## Aim of the exercise
Find and copy each line of the listing below that has the word "will" in it.

*** Data ***

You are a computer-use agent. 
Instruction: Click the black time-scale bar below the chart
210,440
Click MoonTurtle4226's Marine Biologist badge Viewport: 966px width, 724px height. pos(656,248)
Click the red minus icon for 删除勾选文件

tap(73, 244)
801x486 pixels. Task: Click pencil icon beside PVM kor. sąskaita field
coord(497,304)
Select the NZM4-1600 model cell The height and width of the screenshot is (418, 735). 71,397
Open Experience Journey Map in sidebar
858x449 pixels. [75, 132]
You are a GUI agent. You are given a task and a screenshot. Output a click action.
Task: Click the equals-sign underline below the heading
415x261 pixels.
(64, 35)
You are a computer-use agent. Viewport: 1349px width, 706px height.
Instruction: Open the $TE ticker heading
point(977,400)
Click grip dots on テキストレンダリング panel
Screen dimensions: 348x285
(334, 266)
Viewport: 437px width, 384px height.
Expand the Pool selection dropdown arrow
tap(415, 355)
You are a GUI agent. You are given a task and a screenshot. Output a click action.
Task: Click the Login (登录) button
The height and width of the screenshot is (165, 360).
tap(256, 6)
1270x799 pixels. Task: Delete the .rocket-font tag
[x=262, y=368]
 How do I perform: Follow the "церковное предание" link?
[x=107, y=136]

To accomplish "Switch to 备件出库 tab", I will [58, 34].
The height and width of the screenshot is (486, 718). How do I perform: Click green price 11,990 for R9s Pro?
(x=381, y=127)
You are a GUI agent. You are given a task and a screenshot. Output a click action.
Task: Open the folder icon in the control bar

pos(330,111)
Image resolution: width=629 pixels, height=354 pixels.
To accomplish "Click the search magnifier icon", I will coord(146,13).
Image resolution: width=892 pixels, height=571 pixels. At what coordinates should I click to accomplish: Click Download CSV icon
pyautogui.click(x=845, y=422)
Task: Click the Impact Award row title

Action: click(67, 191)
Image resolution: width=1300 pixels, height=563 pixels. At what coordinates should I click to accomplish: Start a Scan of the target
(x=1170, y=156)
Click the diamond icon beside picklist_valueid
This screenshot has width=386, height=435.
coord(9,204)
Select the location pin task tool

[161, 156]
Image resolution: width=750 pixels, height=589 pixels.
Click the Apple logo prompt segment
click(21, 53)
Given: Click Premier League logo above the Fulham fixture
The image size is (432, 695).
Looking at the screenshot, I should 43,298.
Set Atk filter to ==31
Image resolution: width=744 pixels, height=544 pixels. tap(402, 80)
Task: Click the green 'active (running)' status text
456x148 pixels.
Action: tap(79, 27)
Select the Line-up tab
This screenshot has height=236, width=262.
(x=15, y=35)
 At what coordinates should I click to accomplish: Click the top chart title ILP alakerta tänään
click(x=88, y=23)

*** End of Data ***

## Result of this exercise
To accomplish "Switch to 备件出库 tab", I will [58, 34].
To accomplish "Click the search magnifier icon", I will coord(146,13).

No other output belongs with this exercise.